Don’t know how you handle hard things like this, but I went into “How do I control this situation, mode?” What can I do to fix this? Can you open me up and just give him one of my kidneys? Is that allowed? Where do we go from here? Does he go home? Is dialysis only in the hospital? Does he need it all day and all night? We got an education on how all this works, and he was discharged with the information that he needed a kidney as soon as possible and that he needed to go to a dialysis center to get treatment 3 times a week for about 4 hours each time. What we knew and understood about our lives changed forever.

Our new normal was dialysis 3 times a week for the foreseeable future, dad no longer working daily, and 3 little boys that were uncertain of their dad’s future. It was a scary and difficult time. We didn’t know how Lukeman would feel daily. He was often tired and slept a lot because the dialysis was taxing on his body. He had like 1 or 2 good days a week but even those days were short and sometimes only part of the day when he felt good enough to be with us and not in bed.

Over the next months he switched to peritoneal dialysis which was dialysis through his abdomen instead of through his veins. He could do it at home and do it through the night for 8-10 hours. That’s better right? He is home, he can do it thru the night, he will be available during the day? Yes, he was home, yes, he could do it through the night, and yes he was available during the day but he was exhausted all the time now. Now he was having maybe one good day a week. Lukeman is a fighter, and he had an amazing attitude and constantly looked to the Lord for guidance and strength. He would say that he is glad that he is enduring this rather than anyone in his family.

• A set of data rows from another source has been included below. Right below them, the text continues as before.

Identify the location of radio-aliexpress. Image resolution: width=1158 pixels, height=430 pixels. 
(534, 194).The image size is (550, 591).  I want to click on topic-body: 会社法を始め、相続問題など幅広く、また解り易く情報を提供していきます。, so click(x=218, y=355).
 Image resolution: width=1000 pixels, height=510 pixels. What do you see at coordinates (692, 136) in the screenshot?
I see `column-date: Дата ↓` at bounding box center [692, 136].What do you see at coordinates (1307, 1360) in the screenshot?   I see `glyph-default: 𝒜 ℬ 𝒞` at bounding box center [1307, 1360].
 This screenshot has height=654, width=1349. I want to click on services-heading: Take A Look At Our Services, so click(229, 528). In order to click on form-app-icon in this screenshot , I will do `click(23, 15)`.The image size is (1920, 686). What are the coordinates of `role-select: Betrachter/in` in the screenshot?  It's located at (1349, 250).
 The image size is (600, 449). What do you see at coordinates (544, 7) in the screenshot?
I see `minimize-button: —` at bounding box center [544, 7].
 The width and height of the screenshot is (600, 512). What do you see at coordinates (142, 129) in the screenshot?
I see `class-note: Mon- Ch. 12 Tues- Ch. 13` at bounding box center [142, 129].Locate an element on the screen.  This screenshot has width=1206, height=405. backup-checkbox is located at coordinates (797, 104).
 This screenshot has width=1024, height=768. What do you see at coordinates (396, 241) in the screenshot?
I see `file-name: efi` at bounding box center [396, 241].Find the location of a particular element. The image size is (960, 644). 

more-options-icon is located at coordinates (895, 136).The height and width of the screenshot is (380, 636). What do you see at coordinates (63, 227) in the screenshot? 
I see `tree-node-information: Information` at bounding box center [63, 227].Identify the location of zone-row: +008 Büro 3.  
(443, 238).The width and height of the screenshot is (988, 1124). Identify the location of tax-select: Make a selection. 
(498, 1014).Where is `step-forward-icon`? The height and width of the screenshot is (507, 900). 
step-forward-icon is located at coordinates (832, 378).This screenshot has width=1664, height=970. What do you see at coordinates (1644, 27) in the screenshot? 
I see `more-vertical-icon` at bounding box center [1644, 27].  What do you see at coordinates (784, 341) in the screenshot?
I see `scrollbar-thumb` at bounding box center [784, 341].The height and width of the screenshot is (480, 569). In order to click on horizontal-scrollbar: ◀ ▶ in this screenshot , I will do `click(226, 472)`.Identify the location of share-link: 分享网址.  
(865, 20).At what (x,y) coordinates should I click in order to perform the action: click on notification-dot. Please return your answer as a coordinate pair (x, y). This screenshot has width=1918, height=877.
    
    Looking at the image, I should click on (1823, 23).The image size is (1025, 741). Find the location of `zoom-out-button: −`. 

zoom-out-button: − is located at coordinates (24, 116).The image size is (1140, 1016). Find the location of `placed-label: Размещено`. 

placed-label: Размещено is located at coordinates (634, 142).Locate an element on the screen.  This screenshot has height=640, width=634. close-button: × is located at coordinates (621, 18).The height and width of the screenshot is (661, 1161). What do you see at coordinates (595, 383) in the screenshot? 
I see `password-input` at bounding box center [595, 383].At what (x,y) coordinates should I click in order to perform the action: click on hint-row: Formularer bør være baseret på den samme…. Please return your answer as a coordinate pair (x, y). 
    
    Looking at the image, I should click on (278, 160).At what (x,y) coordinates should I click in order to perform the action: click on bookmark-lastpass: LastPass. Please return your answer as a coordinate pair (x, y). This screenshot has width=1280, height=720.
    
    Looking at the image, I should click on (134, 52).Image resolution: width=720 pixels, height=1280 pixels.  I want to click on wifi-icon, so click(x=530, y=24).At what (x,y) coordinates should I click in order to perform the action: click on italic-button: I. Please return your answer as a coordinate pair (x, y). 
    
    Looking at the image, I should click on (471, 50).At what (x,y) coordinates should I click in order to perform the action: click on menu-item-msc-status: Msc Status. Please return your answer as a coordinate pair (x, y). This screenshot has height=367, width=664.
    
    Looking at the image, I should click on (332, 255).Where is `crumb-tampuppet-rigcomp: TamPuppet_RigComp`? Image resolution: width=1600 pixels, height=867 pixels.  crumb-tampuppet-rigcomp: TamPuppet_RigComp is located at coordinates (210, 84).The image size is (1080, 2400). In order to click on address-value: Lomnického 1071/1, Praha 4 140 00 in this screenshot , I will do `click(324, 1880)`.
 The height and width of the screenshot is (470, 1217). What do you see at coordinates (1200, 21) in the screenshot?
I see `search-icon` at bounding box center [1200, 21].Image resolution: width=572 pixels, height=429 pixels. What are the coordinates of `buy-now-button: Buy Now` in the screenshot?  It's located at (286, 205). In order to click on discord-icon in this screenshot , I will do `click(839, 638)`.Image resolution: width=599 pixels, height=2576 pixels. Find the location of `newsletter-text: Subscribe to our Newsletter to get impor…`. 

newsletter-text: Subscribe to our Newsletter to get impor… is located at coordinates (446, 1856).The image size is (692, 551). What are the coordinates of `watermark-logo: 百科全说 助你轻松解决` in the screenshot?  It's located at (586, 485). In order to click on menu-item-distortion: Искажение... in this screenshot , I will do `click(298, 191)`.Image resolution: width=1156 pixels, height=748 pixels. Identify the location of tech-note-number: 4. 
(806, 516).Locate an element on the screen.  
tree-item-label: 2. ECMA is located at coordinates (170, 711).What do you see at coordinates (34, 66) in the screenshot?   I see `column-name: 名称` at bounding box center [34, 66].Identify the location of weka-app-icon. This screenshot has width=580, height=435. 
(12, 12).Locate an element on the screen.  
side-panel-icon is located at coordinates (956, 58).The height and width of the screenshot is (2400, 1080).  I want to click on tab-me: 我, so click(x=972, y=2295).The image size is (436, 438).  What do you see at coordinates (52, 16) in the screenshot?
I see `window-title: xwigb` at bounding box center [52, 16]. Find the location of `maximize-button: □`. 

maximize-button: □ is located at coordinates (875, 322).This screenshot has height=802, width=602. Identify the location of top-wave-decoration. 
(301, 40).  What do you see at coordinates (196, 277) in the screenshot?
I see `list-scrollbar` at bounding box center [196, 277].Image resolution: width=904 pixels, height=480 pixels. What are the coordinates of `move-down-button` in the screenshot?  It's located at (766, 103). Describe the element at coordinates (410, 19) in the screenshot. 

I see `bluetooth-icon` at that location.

To say were proud of how he carried and handled himself through this trial was an understatement. Lukeman is a strong man of faith, present father, and loving husband. We couldn’t have asked for a better man to lead our family. Fast forward 3.5 years, testing, dozens of doctors’ visits, hundreds of ounces of blood drawn from the both of us, a biopsy, a car accident, he received his gift of life on October 17, 2017. After 6 scheduled surgeries and then 6 cancelled surgeries, it finally happened on the 7th surgery through the paired exchange program where someone is willing to donate a living kidney on your behalf so you can receive a living donor kidney.

After nearly 7 years since his transplant, he gets yearly check ups and is doing great. His kidney is working well, and he feels good. He can wrestle with his boys, maybe not as much since he’s older and our boys are bigger than him but still thankful that he is with them and continues to make memories. We had the opportunity to travel internationally in 2022 and that would not have been possible if it wasn’t for his transplant.  

April is organ donor month, and we want to celebrate this selfless act of giving an organ by living donors as well as the selfless act of those that lose loved ones and follow through on the organ donors’ desires to give their organs to those in need. What an extraordinary blessing to everyone involved. It’s hard and beautiful all at the same time! Thank you to living donors, thank you to the families of organ donors, and thank you for sharing in our family’s joy, because every day we celebrate the gift of life!